LC-MS-based metabolomics reveals metabolic signatures related to glioma stem-like cell self-renewal and differentiation

Abstract

Gliomas are the most common and lethal primary malignant brain tumors. Recent studies implicate an important role for a rare population of glioma stem cells (GSCs) in glioma maintenance and recurrence. New therapeutic strategies are desperately needed requiring insights into the biological and molecular mechanisms underlying the self-renewal and differentiation of GSCs. We now investigate the metabolic signatures of three glioma cell lines with different stemness using a liquid chromatography-mass spectrometry (LC-MS)-based metabolomics approach.
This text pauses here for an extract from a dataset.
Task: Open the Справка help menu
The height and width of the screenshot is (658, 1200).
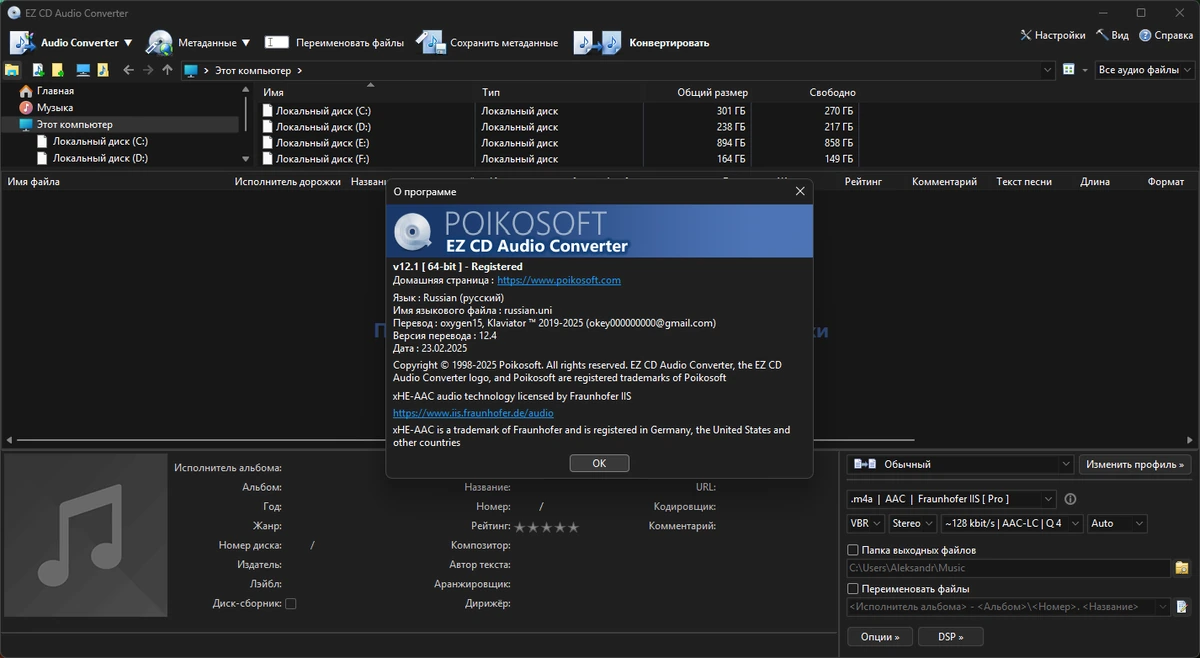Action: tap(1165, 35)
Cellular metabolites differentially expressed in U87MG stem-like cells (SLCs) relative to U87 malignant glioma cells (GCs) and U87MG stem-like cell differentiation cells (SLCDCs) were identified. The specific and significant alterations including nucleotide metabolism, glycerophospholipid metabolism, glutathione metabolism, carnitine metabolism and tryptophan metabolism were characterized. Cell function assays were further used to evaluate the self-renewal ability of SLCs treated with differential metabolites, indicating that these metabolites are involved in the maintenance of stemness. The results provide valuable information on the association of the significantly altered metabolites and metabolic pathways with SLC self-renewal and differentiation.